Advertisement

Jered Weaver pitches Angels past White Sox, 4-1

Share

More than another personal milestone, Jered Weaver wanted a victory Sunday at Angel Stadium to keep his team in realistic playoff contention.

Facing a sudden crisis threatening both ambitions, the Angels ace confronted a bases-loaded, one-out situation in the first inning against the Chicago White Sox and was about to throw his 11th pitch to Alex Rios.

“Try to get a groundball or a strikeout,” Weaver said he told himself. “Not a pop fly. Locate down.”

Weaver’s pitch, a 79-mph changeup, made Rios swing and miss. He then retired A.J. Pierzynski on a fielder’s choice to shortstop, embarking on five more scoreless innings to set up the Angels’ 4-1 victory and three-game sweep of the White Sox.
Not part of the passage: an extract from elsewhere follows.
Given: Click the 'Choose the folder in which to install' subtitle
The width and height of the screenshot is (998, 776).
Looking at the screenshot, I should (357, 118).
The victory keeps the Angels 2 1/2 games behind the Oakland Athletics for the American League’s second wild-card playoff spot with nine games remaining. The Angels trail wild-card leader Baltimore by 3 1/2 games.

Oakland travels to first-place Texas on Monday and the Angels open a three-game home series against the last-place Seattle Mariners on Tuesday.

“Any win is important now,” Weaver said.

Weaver’s victory was his career-high 19th of the season, the most by an Angel since John Lackey’s 19 in 2007.

Manager Mike Scioscia praised his pitcher’s 6 1/3-inning, one-run effort as Weaver (19-4) endured heat that rose from 94 degrees at game time while throwing 112 pitches.

“The first inning was long,” Scioscia said of Weaver’s 33-pitch frame. “We thought we might pay a price. Weaver is just … he knows what he’s doing out there and is great adjusting to situations.”

Weaver showed the dominant form that has made him the AL’s wins and batting-average-against leader, starting in the second inning a streak of 12 consecutive outs that lasted until slugger Paul Konerko singled with two outs in the sixth.

“I just tried to slow things down, I was getting rushed early,” Weaver said. “ … It was tough, they made me work by taking pitches … but I settled down, focused on mechanics.”

Gavin Floyd (10-11) didn’t let an Angel reach second base until Howie Kendrick doubled in the fifth inning, but Floyd responded with the seventh of his eight strikeouts.

Then, AL runs leader Mike Trout drew a one-out walk against Floyd in the sixth inning and Torii Hunter singled to bring up Albert Pujols, who hit a two-run double off the left-field wall.

Kendrys Morales followed with a two-run home run to right field, his 22nd of the season.

The double moved Pujols past the 100 runs-batted-in threshold for the 11th time in 12 seasons and his three hits raised his batting average to .286. It was his 46th double, second-most in the AL.

Solid numbers, especially in a season that began with Pujols’ homerless April and much angst about the Angels’ 10-year, $240-million investment in the free agent who was a three-time National League most valuable player in St. Louis.

Pujols also has 30 home runs for his seventh 30-home run, 40-double, 100-RBI campaign.